Renewable energy represented the company's first new venture of the 21st century. Creamer & Son now constructs wind and solar projects. And the most recent foray into diversification has been in the business of utility mark outs. (When a company wants to dig or excavate, it has to ensure that utilities and anything else underground is marked out to ensure safety.) The venture, dubbed Atlantic Infra-Trac, responds to the One Call system in New Jersey.

That's the sort of work that keeps communities running.

"We're not building beautiful buildings," Fletch Jr. says. But without the likes of Creamer & Son, water and electricity stop flowing, highways crumble – basically, everything goes to pieces.

Family Business

Five generations of the Creamer family have worked to keep that from happening. J. Fletcher Creamer II got the ball rolling modestly enough.

"He was always dressed to the nines," Fletch Jr. says. "A very meticulous guy with everything. We've tried to keep those traits going forward."

And forward the company, passing on to Creamer II's son, who passed it on to his son, Fletch Jr.'s father.

"My dad really was my mentor in the business," he says. "I had a mentor, a best friend and a father all wrapped up in one guy."

Then Fletch Jr. and his three brothers joined the crew, followed by their children. You can expect six or seven family members working for the company at any given time. Fletch Jr. currently employs his son and a niece, and his daughter worked for the company until she gave birth to her third child.

"Then I officially retired her," he says with a laugh.

Fletch Jr.'s rise to the top of the company is, he says, pretty typical of the family's deep involvement. He started out as a 15-year-old collecting trash from Palisades Amusement Park.

"And I couldn't drive," he says, "so you know which end of the garbage truck I worked on."
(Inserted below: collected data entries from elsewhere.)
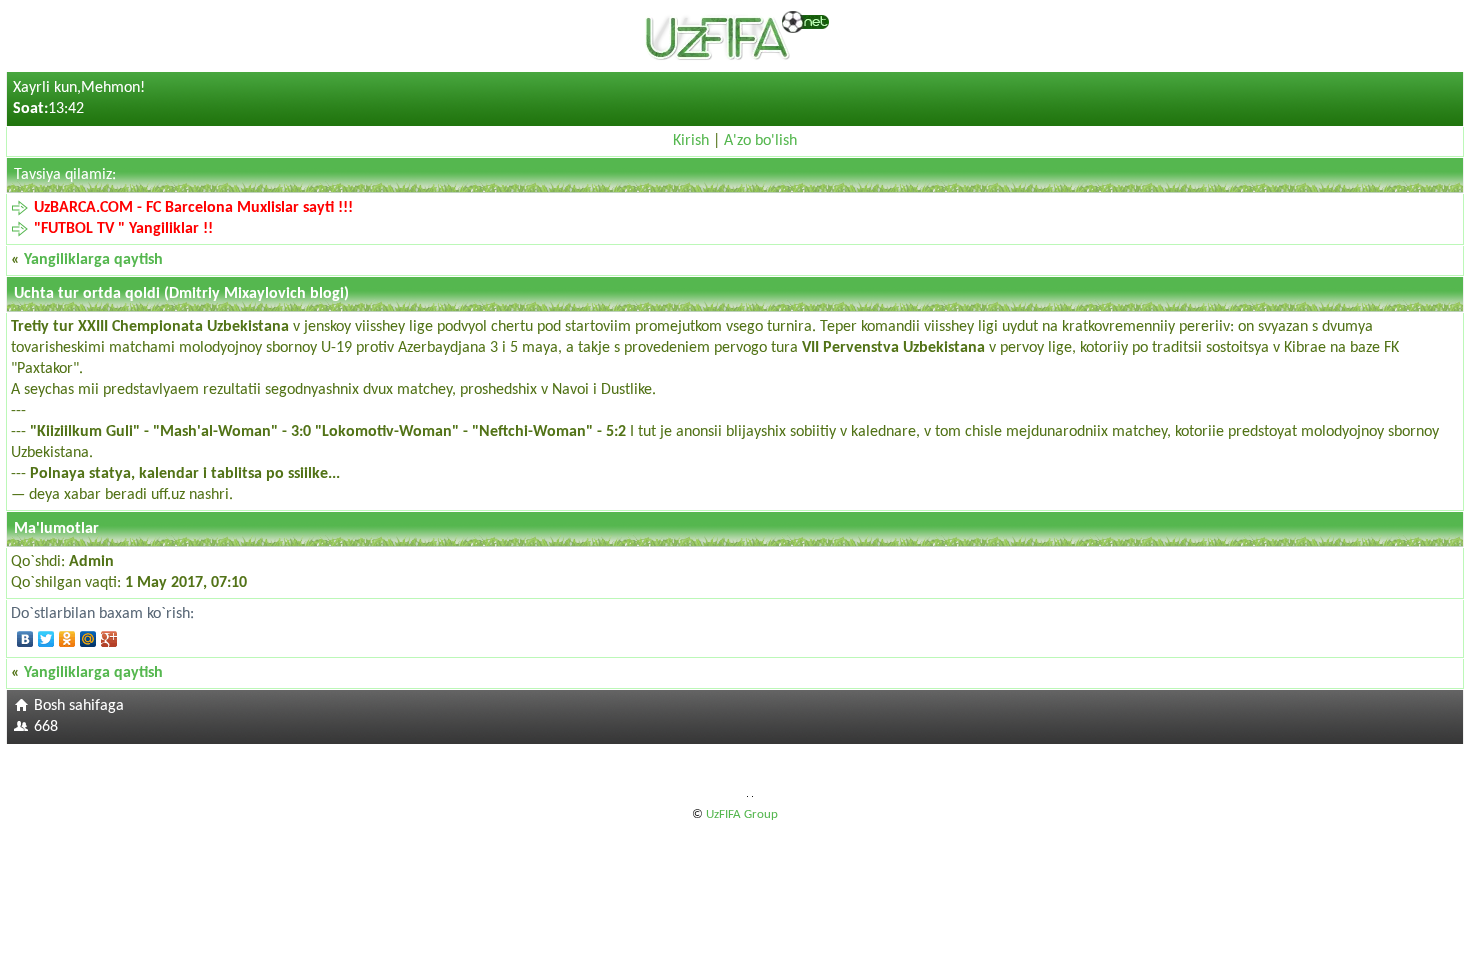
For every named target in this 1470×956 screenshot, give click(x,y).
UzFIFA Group (742, 814)
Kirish (691, 141)
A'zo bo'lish (760, 141)
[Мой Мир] (88, 639)
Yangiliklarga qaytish (93, 260)
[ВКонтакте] (25, 639)
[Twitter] (46, 639)
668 (46, 727)
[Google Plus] (109, 639)
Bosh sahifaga (79, 706)
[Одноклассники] (67, 639)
Eschewing college – he studied for two years but never finished – Fletch Jr. learned everything he needed from working his way through the company. He spent seven years as an estimator, he worked as a superintendent, he grew into engineering.

"I had probably the best education I could have," he says. "I did all the stuff from the bottom up, as they say."

That hard work paid off. The company grew and grew, and Fletch Jr. took the reins as president and CEO in 1982.

Today, the 90-year-old company maintains New Jersey offices in Hackensack, Linden, Wall and Folsom, plus offices in Sylmar, Calif., and Beltsville, Md. It has worked in 37 states, and even the distinctive light brown paint on all its construction equipment is patented to the company.

So what's Creamer & Son's secret?

"I can't give out the secrets," Fletch Jr. jokes. And then he gives credit where credit is due: the company's dedicated employees, some of whom have worked for the Creamer family for more than 40 years and have never had another job.

"The people who work for us – they're what makes us successful," he says. "We have some of the finest people in the industry."

Of course, that includes the many members of the Creamer family who have swelled Creamer & Son's ranks over the decades. It takes incredible hard work to keep a family business running, let alone expanding, for so long.

"We try to lead by example," Fletch Jr. says. "You've got to love the business to be in it."

Storm Help

In the wake of Superstorm Sandy, J. Fletcher Creamer & Son worked tirelessly to help utility companies, including JCP&L, Verizon and United Water, repair and improve substations in the New York and New Jersey area.

At one of Verizon's main data centers in lower Manhattan, some areas of which lost power for weeks, Creamer & Son employees worked around the clock for two weeks to repair damage from the storm. That required lugging 100-pound battery packs up and down 22 floors numerous times every single day.